(begin)
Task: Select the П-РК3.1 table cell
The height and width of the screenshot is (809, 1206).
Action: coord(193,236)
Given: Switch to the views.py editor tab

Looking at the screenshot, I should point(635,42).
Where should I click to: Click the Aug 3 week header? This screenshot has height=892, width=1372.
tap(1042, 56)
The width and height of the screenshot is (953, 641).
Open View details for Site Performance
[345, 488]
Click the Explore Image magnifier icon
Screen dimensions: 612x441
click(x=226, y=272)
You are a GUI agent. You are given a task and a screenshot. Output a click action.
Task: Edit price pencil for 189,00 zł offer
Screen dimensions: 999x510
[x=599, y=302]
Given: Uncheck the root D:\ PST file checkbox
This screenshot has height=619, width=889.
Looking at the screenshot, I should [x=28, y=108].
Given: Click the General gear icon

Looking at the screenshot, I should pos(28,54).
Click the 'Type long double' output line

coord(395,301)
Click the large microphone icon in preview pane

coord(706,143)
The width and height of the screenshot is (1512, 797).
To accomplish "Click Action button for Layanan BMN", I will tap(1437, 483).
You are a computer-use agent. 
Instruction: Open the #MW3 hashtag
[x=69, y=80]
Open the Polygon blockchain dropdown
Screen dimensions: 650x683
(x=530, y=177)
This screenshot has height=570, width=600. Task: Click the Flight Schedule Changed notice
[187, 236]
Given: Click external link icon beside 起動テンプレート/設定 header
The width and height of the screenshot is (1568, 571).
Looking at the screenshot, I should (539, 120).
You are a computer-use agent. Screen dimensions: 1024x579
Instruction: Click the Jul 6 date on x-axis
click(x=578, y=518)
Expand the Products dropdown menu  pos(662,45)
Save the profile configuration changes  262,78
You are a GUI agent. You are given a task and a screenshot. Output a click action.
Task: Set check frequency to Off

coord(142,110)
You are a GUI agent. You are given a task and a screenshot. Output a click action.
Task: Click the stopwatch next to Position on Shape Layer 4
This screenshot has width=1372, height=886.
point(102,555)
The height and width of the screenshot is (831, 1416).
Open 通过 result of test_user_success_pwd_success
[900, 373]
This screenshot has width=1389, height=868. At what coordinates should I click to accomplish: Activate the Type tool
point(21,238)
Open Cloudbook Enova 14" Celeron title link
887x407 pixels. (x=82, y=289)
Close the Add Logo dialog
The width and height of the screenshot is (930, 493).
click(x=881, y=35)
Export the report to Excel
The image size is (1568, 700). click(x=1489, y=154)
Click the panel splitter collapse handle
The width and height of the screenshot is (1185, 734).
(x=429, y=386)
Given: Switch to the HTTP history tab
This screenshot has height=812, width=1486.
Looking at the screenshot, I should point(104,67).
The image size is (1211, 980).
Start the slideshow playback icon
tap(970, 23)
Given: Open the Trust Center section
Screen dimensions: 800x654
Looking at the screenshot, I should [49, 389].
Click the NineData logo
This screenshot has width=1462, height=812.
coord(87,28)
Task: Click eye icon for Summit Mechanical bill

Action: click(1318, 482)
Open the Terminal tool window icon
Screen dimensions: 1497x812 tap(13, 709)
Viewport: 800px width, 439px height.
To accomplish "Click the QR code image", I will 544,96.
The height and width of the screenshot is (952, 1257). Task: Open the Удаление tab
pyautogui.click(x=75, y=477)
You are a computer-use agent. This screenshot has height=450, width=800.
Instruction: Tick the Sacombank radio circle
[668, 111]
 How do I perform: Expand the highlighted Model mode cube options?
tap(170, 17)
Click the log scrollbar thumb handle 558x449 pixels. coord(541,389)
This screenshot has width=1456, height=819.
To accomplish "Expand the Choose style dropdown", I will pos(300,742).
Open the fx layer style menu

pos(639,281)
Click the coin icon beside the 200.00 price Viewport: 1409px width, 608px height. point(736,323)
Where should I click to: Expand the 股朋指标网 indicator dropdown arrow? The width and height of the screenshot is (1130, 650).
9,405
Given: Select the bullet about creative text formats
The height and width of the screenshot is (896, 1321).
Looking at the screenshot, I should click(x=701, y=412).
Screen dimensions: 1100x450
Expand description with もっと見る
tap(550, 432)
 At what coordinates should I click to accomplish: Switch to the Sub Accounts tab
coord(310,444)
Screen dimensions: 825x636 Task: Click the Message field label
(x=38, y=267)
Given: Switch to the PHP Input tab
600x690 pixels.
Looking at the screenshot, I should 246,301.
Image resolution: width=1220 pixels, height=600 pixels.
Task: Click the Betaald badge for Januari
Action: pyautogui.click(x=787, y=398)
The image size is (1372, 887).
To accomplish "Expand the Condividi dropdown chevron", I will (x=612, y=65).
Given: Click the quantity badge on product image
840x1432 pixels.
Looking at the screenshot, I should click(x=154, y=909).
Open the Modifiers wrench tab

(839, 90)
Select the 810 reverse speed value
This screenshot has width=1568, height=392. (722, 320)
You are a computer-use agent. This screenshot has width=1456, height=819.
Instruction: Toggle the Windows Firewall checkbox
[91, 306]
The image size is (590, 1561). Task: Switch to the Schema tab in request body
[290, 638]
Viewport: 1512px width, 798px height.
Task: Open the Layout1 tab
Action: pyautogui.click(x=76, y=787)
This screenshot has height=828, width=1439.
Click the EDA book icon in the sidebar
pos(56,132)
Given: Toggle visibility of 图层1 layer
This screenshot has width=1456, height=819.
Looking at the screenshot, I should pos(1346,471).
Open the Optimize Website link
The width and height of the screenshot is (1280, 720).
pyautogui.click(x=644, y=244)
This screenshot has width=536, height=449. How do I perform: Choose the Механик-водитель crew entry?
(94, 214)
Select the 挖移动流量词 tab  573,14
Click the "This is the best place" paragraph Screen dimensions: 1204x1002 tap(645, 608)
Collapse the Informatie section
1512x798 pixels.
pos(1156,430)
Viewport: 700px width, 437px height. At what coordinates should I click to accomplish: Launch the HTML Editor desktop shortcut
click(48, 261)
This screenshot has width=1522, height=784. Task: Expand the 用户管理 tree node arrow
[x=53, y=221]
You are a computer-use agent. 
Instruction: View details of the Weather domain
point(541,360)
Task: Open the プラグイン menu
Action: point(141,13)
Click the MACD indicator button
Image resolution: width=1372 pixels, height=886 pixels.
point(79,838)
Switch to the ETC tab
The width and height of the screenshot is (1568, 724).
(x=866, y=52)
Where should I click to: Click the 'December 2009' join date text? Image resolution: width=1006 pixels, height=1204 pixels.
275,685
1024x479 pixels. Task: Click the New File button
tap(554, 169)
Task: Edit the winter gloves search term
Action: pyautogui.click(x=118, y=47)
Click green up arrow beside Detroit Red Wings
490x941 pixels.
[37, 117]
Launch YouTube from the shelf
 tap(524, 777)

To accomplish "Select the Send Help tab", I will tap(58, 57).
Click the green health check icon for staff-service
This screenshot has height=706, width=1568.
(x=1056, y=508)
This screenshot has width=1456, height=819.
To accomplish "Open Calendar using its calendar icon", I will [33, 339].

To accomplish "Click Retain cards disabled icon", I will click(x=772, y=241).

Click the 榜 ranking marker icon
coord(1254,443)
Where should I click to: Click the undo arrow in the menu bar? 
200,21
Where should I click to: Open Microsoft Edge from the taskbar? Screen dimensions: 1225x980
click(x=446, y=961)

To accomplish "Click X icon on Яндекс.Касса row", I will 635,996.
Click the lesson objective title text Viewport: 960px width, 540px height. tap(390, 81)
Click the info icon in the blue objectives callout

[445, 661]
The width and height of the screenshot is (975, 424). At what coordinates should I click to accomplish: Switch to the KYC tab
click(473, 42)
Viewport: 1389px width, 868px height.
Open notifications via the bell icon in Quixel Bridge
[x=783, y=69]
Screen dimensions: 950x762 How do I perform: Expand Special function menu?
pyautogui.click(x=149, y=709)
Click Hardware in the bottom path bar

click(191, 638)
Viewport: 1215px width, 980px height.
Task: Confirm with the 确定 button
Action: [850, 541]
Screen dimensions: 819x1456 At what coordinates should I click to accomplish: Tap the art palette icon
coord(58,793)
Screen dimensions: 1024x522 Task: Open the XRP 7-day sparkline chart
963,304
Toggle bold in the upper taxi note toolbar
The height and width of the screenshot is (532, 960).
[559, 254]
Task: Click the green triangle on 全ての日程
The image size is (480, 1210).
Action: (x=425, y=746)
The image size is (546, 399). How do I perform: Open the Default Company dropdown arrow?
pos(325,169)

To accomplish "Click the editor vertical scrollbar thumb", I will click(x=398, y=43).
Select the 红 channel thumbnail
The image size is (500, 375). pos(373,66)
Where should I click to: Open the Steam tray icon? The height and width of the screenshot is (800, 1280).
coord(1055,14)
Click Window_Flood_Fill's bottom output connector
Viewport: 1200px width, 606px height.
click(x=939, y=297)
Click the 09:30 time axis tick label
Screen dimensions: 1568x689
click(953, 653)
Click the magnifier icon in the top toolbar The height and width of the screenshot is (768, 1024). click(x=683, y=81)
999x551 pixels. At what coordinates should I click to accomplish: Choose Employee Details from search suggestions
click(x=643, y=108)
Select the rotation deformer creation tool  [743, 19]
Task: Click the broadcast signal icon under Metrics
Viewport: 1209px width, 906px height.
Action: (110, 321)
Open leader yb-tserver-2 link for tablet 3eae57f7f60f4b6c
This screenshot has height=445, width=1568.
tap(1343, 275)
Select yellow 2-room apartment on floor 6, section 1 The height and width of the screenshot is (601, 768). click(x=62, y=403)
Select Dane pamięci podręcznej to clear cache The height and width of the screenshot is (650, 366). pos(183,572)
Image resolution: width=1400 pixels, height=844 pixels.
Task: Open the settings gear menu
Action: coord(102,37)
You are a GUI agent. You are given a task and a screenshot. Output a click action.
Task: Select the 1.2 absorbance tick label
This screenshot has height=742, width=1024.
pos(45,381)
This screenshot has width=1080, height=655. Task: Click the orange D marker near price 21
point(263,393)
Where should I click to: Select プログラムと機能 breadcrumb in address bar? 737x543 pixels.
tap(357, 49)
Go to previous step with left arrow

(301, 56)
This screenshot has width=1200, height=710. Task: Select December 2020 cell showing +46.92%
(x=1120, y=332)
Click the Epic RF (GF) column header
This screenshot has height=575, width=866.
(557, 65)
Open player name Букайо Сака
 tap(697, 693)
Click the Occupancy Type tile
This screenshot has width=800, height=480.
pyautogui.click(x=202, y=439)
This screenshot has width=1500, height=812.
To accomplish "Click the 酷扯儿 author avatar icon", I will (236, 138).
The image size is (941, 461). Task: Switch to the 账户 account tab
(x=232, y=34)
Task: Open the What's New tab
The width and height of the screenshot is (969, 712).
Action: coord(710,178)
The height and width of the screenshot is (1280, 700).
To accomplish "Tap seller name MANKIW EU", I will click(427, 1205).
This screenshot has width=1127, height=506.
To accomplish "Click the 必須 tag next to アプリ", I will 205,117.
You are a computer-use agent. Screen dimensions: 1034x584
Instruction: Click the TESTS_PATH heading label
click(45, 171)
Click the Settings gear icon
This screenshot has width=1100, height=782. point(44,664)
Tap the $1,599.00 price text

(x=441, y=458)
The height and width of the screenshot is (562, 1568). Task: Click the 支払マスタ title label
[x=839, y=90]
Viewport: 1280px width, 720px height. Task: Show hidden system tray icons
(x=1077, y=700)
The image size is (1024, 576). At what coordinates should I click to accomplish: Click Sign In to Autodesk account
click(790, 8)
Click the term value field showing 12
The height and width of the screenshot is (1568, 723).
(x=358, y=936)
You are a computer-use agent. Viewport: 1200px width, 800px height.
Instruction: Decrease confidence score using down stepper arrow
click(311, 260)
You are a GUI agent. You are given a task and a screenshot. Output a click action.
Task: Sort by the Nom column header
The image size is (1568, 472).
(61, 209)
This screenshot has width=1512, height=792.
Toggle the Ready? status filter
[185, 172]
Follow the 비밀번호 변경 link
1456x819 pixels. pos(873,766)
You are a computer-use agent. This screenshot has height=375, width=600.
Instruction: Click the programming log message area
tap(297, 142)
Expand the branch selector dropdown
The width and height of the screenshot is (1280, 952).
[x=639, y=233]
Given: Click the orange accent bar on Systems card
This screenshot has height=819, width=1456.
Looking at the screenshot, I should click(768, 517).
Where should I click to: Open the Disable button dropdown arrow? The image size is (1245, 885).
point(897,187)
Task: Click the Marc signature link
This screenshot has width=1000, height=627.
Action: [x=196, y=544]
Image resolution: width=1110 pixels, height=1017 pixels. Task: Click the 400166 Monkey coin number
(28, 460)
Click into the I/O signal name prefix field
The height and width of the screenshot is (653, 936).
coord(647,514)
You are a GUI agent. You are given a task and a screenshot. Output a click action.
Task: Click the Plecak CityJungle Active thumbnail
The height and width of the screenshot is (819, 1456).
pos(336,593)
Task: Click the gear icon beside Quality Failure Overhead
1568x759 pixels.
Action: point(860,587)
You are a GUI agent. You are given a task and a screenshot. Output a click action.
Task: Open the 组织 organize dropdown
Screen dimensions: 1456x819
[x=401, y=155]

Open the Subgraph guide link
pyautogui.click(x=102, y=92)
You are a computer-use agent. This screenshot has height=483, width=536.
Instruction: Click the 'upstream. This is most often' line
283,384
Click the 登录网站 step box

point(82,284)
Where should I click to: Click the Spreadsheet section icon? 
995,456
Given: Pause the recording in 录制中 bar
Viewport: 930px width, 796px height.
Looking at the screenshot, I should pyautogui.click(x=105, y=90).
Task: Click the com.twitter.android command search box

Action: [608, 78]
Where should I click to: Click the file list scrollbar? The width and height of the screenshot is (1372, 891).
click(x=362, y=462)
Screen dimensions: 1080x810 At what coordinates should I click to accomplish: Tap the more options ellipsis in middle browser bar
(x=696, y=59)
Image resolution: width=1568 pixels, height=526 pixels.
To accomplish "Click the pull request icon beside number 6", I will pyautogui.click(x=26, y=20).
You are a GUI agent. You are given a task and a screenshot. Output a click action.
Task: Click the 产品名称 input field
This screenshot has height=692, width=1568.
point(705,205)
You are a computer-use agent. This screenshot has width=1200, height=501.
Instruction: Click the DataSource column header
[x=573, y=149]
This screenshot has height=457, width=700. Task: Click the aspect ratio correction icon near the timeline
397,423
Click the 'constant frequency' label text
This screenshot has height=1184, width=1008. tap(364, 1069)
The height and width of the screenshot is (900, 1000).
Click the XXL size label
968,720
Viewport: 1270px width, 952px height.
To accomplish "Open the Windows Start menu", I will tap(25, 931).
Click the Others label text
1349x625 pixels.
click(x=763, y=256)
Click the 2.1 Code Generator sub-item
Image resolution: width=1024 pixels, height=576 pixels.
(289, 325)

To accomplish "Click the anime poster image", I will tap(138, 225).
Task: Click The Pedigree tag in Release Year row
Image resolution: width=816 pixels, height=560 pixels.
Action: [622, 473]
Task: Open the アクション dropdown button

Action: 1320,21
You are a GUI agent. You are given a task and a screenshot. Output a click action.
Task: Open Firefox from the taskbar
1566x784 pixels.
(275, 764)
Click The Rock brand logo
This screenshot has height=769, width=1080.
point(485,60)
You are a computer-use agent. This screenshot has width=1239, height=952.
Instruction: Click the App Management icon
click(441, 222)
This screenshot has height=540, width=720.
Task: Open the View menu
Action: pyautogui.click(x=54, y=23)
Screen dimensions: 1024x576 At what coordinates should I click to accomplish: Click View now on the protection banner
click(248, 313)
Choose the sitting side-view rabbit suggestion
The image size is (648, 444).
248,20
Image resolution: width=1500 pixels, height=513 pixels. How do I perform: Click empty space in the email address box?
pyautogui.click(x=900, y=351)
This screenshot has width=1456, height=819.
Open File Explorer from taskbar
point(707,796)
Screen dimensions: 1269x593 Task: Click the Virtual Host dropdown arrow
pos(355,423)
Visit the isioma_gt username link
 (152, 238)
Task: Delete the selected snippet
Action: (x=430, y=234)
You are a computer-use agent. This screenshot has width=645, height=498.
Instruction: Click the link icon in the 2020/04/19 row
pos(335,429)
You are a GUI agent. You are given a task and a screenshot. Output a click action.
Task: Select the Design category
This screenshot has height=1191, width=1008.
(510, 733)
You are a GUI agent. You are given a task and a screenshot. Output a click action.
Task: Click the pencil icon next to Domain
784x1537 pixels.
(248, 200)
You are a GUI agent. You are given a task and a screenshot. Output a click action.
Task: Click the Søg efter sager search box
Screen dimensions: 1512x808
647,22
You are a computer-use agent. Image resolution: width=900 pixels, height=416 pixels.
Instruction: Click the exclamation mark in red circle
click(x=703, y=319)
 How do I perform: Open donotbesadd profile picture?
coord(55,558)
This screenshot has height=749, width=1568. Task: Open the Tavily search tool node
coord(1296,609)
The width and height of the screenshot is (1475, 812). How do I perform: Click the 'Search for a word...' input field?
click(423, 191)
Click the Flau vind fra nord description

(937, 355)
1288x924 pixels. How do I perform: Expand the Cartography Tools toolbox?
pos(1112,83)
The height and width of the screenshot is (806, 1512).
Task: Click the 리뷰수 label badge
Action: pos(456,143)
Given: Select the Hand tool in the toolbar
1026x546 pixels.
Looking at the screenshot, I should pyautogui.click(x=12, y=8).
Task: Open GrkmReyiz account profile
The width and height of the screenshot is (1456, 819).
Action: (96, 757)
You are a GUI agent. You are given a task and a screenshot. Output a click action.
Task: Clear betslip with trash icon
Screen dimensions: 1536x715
(end)
• Exercise:
Pull out every line in the rows above that contains the string "marker", matching case exactly.

• Output of the exercise:
Click the 榜 ranking marker icon
This screenshot has width=1080, height=655. Task: Click the orange D marker near price 21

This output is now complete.